Nutrients, temperature, and oxygen concentration were stabilized at the exact level for maximum nematode growth. The the nematodes were encased in a brown organic coating to maintain the correct level of moisture for the worm to survive.
The nematodes come packaged in a seven-ounce container that holds more than 75 million worms in a comatose state for up to five months. "They are alive, but not doing a whole heck of a lot," Ross says.
These parasitic nematodes are now available in three different varieties from Peaceful Valley Farm & Garden Supply:
"Steinernema carpocapsae are best suited to cooler climates, and are most effective against mobile pests such as termites, fleas, webworms, sod webworm and more.
Steinernema feltiae are similar to Steinernema carpocapsae except they are best suited to warmer climates.
Heterohabditis bacteriophora are adapted to all climates, and are most effective against sedentary pests, such as grubs, root weevils, ants, juvenile and queen, termites and more." - Mother
The worms can be used in any climate, as long as their food source is available.
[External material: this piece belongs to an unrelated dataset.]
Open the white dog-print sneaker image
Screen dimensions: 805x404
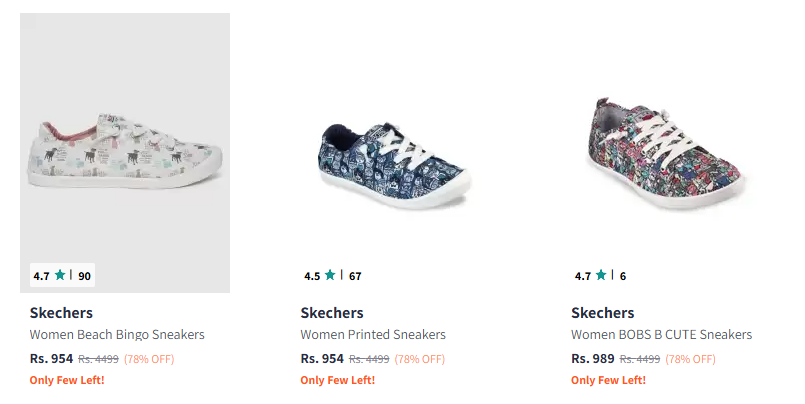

Across the country, wetter climates have the worst flea problems, but the nematodes aren't regionalist. Wherever there are fleas, they'll be ready to kill. The worms will work in a variety of places beside the garden, such as on gravel, and the bark of some trees. "Once they're out there, and if it's moist enough, they'll start hunting," says Doug Ross. And the nematodes will keep on searching for their next flea meal for up to six weeks after the last flea has died, preventing new fleas from reinfesting the area.
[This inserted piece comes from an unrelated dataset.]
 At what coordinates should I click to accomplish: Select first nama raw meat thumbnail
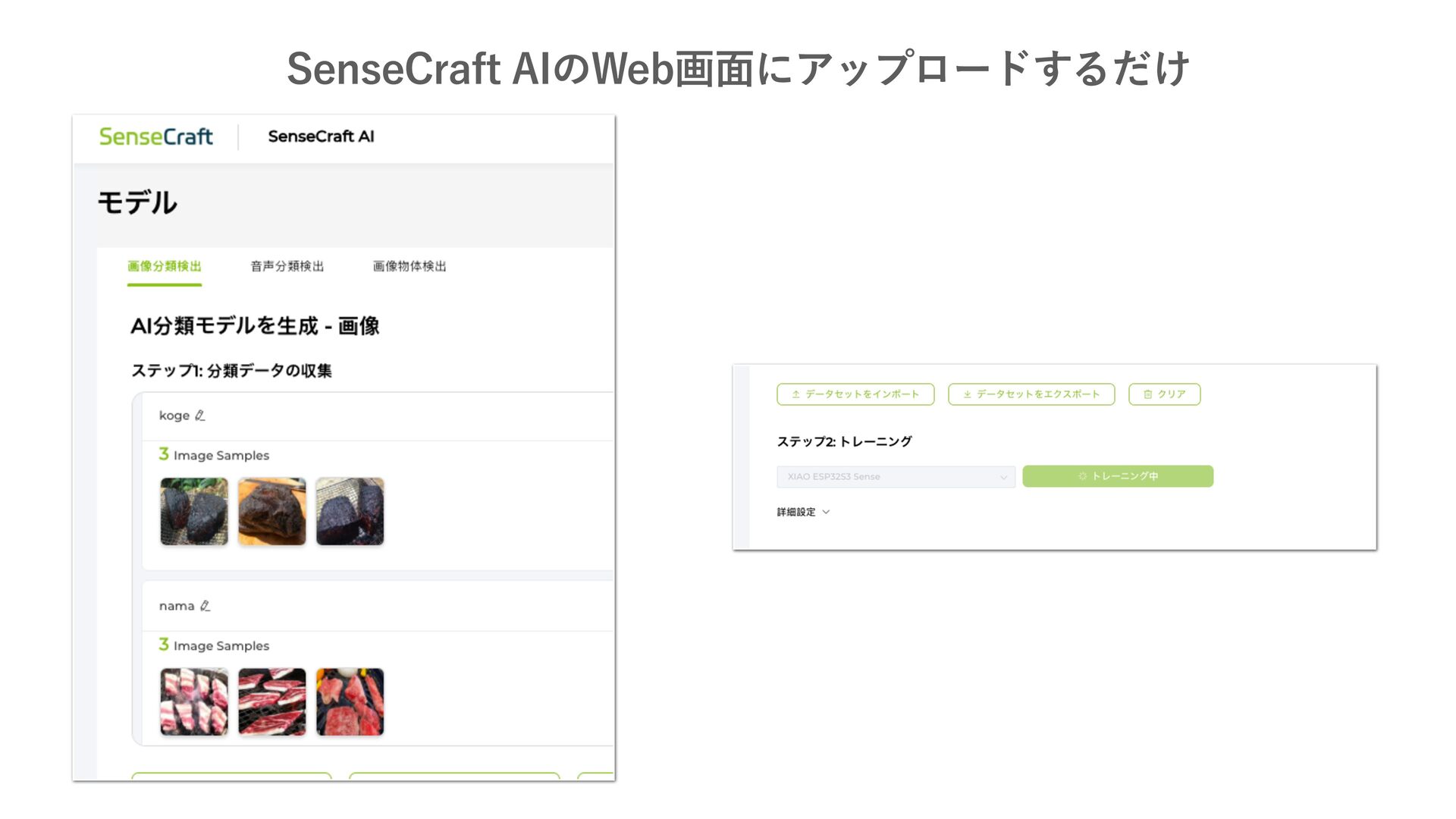194,701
The reliable nematode kills off only harmful bugs, says Ross, who has helped develop Bio Flea Halt! The nematode won't harm the other beneficial bugs that live in backyard soil, he says, so the natural ecosystem of the yard is preserved.
Of course, Ross has a vested interest in the promotion of the nematode, but Dr. Albrecht Koppenhofer, a researcher at the University of California at Davis's Department of Nematology, agrees that the nematode is as amazing as it sounds.
"Studies have shown that most beneficial insects are immune to nematodes," says Koppenhofer. "In nature the host range is restricted."
The nematode preys upon the soil stages of fleas and white grubs; the larval stage of Japanese, Oriental, fuller rose, May and June beetles; and assorted chafers, cutworms, sod webworms, armyworms, billbugs, leatherjackets, pickleworms, squash vine borers, clear wing stemborers; black vine, strawberry root, citrus, and apopka weevils; and little leaf notchers.
The nematodes have no effect whatsoever on people, plants, or animals, says Doug Ross. The stage of the worm in Bio Flea Halt! does not have a mouth, so its attacks are limited to the pests it parasitizes. Because they do not become a permanent part of the ecosystem that they are introduced to, the nematodes won't affect livestock, groundwater, or soil.
"They are what you call obligate parasites," says Ross. "If they don't find an insect to penetrate and live in, they die. They can do nothing else."
The nematodes aren't harmful when accidentally ingested. "The only way that they can kill you is if you drown in them," says Dr. Koppenhofer. "And that would require a lot of nematodes:'
Even the EPA considers nematodes a safe alternative to pesticides, and does not regulate their use, says Ross. And because the nematodes occur in nature, they are an all-organic means of pest control.
"You have to remember," Ross says, "that there are billions of nematodes in every cubic meter of soil anyway. So adding a few more million is kind of a drop in the bucket."
Did you know? People throughout the ages have searched for practical, natural flea control. Ancient Egyptians covered slaves in donkey's milk to keep the fleas away. Fashionable folks of the 18th century wore tubes filled with blood round their necks to deter the pests. But more recent home remedies such as garlic and brewer's yeast have been shown to do little more, often nurturing healthy and happy fleas instead of deterring them.
Human history marches on, and a kinder, more effective flea control method is here. And as is often the case with nature, the solution was right in the earth.